Since we started out with a DHCP assigned address, we'll have to manually add an entry to /etc/hosts with the proper IP:

printf "172.20.1.$HOSTIP\t\t`hostname` $BAREHOST\n" >>/etc/hosts

Now we'll allow iSCSI traffic through the firewall, enable the software iSCSI adapter, set an IQN name, and add a send target.
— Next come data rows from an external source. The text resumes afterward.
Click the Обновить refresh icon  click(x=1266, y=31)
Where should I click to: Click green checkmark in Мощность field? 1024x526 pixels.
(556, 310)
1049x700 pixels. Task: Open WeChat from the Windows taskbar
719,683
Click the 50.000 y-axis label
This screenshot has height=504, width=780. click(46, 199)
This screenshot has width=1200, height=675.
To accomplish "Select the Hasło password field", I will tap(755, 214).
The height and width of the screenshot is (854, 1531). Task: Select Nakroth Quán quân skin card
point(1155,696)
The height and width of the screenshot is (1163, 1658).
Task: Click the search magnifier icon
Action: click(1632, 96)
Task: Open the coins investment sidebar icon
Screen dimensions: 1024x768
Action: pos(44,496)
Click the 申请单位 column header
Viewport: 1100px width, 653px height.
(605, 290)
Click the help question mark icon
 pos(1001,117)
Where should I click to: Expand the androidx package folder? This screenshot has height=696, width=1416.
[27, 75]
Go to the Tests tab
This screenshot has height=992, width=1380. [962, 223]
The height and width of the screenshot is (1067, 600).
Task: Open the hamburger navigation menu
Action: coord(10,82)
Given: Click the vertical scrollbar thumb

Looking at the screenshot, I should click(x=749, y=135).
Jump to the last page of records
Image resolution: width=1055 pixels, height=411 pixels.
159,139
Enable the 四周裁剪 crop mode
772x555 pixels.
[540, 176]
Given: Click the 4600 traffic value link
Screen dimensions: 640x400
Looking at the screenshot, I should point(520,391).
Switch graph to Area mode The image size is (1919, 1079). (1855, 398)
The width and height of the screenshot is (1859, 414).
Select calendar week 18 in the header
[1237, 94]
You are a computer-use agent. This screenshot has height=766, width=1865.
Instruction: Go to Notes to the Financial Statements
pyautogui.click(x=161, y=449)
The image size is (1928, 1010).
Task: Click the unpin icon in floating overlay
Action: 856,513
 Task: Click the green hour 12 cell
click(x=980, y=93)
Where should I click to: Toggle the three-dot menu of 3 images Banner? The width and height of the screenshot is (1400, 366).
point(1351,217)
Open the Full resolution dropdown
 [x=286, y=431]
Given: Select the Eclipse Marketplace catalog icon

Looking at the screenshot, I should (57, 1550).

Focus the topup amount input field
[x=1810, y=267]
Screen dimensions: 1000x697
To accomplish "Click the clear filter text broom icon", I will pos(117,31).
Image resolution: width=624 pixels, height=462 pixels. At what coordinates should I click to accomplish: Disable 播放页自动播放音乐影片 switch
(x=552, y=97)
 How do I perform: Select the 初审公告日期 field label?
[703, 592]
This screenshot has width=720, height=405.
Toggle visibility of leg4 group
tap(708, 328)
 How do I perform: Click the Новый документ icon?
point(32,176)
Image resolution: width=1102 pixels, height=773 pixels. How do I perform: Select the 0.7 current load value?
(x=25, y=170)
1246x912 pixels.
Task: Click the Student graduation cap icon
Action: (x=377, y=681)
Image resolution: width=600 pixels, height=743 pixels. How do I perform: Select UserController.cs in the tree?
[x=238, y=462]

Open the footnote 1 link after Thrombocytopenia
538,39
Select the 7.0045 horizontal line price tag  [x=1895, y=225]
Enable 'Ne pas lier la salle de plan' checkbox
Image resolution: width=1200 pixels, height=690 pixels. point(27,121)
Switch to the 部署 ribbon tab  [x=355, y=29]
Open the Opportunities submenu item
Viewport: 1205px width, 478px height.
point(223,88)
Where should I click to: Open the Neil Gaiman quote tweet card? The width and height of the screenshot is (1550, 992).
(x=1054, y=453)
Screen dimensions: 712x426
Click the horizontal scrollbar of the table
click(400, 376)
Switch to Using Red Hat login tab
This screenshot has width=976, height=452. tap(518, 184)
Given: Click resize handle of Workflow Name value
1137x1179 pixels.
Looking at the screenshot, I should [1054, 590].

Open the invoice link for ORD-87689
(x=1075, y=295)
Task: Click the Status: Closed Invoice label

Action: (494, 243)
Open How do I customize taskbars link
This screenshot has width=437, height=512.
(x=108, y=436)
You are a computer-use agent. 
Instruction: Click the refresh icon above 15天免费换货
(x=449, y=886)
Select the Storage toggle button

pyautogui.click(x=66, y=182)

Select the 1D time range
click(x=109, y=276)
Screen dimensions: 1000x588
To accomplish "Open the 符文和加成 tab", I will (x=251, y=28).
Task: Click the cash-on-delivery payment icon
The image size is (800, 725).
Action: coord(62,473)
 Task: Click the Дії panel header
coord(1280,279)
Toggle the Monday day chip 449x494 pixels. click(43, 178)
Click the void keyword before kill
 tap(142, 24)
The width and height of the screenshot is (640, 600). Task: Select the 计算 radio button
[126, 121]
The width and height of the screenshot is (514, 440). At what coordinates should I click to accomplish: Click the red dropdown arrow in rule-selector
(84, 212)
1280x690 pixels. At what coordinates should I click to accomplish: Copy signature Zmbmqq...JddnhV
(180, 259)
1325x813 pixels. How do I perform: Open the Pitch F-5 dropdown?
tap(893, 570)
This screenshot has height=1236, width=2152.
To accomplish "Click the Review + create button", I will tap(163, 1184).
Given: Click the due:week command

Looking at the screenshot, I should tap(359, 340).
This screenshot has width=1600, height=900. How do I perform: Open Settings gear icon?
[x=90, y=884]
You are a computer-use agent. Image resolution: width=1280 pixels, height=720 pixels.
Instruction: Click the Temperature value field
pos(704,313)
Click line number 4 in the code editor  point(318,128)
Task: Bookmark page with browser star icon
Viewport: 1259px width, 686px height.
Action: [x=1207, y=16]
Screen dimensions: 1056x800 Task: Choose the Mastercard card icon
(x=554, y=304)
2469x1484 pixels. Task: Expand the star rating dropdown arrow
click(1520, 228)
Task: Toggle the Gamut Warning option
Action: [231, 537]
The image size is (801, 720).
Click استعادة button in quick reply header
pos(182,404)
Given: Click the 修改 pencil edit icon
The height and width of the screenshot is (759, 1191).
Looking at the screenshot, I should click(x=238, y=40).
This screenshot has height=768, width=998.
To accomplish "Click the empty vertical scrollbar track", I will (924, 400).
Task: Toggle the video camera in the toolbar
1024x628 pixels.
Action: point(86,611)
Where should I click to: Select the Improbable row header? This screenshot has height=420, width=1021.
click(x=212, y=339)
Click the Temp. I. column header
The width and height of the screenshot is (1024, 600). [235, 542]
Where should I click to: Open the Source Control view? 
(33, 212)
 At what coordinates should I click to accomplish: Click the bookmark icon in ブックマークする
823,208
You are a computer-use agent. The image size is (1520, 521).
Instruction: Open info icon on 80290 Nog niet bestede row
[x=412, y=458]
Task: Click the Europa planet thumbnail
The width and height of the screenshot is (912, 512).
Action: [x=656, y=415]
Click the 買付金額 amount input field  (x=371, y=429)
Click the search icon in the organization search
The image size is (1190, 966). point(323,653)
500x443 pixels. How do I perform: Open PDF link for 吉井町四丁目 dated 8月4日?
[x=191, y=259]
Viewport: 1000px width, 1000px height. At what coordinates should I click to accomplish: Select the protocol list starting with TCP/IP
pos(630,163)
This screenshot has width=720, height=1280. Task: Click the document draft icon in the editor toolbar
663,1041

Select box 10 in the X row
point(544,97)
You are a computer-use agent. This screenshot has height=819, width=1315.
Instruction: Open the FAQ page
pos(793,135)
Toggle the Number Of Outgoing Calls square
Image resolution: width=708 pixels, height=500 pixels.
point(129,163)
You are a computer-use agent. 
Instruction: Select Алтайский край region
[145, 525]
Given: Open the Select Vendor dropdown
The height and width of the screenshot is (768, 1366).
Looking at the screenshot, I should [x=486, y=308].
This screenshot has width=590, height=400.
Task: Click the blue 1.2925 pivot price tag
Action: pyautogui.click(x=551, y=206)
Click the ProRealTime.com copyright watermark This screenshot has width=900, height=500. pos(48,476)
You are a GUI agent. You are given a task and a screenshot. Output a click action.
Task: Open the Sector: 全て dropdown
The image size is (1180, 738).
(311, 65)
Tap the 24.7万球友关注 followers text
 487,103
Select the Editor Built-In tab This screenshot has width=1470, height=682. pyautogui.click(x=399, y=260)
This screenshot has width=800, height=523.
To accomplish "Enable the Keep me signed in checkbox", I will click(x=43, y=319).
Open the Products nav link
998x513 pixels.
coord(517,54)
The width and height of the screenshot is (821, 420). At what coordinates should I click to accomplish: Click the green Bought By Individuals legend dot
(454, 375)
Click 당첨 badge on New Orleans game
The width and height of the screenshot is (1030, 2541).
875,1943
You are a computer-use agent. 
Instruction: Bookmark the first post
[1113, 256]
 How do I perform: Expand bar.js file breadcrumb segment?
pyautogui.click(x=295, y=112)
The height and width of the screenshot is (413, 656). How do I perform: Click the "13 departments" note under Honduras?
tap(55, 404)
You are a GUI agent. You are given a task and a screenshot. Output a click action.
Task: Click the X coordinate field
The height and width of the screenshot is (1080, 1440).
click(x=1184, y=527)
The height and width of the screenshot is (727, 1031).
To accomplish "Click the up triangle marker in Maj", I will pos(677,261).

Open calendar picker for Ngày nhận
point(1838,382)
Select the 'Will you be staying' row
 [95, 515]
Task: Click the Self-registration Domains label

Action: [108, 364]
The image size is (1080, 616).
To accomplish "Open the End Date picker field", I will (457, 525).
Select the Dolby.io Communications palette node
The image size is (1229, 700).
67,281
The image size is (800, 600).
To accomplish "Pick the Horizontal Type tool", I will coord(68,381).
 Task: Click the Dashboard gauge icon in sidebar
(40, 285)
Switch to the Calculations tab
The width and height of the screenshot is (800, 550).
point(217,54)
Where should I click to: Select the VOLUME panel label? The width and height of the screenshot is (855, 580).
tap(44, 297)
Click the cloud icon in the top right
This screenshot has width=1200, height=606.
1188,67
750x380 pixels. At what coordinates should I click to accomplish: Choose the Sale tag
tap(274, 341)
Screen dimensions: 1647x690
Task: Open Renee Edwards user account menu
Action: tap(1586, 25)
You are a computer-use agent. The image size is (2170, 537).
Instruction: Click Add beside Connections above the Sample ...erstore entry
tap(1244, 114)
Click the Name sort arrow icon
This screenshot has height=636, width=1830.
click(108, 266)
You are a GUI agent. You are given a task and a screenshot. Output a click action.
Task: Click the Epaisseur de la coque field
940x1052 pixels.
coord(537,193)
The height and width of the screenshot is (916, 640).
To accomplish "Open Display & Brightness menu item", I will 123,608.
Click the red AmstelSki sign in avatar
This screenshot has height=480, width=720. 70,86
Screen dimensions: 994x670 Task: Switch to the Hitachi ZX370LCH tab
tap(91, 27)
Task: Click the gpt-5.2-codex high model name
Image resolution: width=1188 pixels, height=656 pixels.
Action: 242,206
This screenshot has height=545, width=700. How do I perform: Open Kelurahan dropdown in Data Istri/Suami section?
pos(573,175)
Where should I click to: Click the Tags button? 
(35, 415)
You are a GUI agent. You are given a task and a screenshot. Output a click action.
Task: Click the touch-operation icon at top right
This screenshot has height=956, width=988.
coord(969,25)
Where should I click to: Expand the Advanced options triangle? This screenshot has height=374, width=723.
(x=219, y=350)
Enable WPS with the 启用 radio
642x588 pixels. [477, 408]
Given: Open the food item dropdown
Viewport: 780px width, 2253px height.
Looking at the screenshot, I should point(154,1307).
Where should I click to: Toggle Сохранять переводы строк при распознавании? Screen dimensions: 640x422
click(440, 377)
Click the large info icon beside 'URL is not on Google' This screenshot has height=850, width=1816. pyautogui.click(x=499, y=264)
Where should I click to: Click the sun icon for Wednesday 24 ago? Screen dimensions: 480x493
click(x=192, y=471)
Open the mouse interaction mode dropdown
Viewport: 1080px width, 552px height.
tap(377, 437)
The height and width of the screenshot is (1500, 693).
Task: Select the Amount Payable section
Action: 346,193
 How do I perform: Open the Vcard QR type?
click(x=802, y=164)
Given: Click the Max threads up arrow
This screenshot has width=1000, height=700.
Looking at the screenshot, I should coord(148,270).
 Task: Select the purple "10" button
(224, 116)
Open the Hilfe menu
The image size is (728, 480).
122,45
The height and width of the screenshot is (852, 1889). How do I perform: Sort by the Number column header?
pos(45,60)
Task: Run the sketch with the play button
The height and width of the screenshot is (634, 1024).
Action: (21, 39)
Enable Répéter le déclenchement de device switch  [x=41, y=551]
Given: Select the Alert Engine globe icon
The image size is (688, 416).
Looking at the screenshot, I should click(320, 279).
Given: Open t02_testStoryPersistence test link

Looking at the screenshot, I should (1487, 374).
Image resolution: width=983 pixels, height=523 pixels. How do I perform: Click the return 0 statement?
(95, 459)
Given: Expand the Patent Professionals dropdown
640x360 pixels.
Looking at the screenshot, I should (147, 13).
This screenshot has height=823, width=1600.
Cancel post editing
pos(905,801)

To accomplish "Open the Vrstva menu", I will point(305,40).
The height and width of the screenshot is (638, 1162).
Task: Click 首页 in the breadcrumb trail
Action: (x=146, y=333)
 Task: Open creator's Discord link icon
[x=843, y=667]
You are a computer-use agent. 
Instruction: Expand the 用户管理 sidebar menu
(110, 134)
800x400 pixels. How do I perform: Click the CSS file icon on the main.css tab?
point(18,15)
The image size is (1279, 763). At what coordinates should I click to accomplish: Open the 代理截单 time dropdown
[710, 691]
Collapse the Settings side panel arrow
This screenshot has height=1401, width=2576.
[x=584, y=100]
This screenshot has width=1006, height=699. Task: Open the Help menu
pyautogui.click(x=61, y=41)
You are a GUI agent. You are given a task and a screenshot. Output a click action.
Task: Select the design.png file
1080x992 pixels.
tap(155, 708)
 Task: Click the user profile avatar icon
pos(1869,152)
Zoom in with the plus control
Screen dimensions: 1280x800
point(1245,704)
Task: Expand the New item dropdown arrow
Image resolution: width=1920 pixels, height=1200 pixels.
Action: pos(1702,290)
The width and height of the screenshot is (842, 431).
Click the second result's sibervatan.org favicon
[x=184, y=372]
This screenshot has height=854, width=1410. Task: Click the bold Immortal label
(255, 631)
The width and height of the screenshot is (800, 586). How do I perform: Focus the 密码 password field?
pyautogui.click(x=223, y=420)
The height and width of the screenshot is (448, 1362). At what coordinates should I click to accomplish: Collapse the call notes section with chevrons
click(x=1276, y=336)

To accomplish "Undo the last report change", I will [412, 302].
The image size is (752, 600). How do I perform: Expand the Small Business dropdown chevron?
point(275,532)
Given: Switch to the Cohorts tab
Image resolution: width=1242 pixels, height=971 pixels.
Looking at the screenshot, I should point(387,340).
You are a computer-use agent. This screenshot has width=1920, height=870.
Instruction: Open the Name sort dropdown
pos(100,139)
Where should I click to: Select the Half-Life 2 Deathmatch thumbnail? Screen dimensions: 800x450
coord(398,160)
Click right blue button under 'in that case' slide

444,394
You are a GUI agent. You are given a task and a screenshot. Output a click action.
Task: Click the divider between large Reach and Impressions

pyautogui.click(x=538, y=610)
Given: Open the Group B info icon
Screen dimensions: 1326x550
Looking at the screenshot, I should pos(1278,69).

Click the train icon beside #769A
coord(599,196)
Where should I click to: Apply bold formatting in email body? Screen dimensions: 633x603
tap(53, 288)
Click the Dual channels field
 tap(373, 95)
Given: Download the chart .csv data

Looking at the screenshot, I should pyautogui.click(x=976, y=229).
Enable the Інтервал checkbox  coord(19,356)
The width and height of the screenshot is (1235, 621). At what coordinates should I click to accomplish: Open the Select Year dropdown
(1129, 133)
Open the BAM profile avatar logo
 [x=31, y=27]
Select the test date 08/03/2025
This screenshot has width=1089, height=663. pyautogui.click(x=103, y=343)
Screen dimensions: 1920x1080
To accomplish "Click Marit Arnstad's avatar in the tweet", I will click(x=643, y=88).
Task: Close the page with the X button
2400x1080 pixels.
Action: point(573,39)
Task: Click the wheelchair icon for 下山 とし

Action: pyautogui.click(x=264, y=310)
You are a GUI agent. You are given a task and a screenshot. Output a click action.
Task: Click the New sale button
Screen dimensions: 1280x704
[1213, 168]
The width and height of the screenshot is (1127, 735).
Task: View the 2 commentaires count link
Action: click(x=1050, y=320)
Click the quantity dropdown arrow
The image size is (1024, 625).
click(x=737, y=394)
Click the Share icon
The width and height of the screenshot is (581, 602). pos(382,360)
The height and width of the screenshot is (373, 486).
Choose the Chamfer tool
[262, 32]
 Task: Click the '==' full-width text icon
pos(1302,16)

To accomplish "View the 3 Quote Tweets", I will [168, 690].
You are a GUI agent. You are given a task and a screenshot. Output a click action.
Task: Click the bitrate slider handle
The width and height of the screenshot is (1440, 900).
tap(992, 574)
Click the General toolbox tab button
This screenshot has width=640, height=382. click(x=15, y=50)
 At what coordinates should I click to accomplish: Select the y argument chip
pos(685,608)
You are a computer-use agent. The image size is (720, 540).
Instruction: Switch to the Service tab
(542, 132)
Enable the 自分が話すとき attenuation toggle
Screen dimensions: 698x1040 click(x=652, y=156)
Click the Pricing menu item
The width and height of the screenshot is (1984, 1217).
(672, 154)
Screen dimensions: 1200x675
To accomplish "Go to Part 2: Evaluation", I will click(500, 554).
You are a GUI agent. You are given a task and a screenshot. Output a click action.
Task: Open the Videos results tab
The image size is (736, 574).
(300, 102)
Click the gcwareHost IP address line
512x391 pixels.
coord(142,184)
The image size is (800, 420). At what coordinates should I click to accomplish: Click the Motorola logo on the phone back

We'll even set up our CHAP password:

BAREHOST=`hostname | cut --delimiter . --field 1`

/usr/bin/vmware-vim-cmd hostsvc/firewall_enable_ruleset swISCSIClient
/usr/bin/vmware-vim-cmd hostsvc/storage/software_iscsi_enabled true
/usr/bin/vmware-vim-cmd hostsvc/storage/iscsi_set_name \
vmhba32 iqn.1998-01.com.vmware:$BAREHOST

/usr/bin/vmware-vim-cmd hostsvc/storage/iscsi_add_send_target \
vmhba32 $CISCSITARG1

# Set CHAP password
/usr/bin/vmware-vim-cmd hostsvc/storage/iscsi_enable_chap \
vmhba32 iqn.1998-01.com.vmware:$BAREHOST "0123456789abcdef"

EDIT - this section had turned into an essay on random number generation, so I removed the bad options and am just listing the one now ~ RP

Notice that we specified the CHAP password in clear text here. That's not very secure as it will be hanging around on our UDA server. So let's do that a little more securely, by first using a bash one-liner to generate a random password into a text file on the ESX server itself, and then we'll read it from the text file for our iscsi_enable_chap command:

until [ ${#KEY} -eq 16 ]; do D=$(od -A n -N 1 -t u1 </dev/random); \
if ([ $D -ge 48 ] && [ $D -le 57 ]) || \
   ([ $D -ge 65 ] && [ $D -le 90 ]) || \
   ([ $D -ge 97 ] && [ $D -le 122 ]); \
then KEY="$KEY"$(printf \\$(printf '%03o' $D)); fi; done; \
printf $KEY >/root/chap_pwd.txt; unset KEY

We're telling bash to loop until the key is 16 characters long (${#var} returns variable length), read one byte from /dev/random into od (octal dump), not show us the offset value (-A n) as we just want the data, and output it in unsigned decimal format (-t u1). This gives us an integer ranging in value from 0 to 255. This range nicely covers the decimal values for the ASCII character sets we want to grab, so we'll run each number through a series of short circuits to test if it is in the range of the character sets:[0-9], [a-z], [A-Z]. If a number is in the range, we'll add it to the end of the key by using printf to convert the decimal to an octal value, and printf again to print the ASCII character that corresponds to the octal value.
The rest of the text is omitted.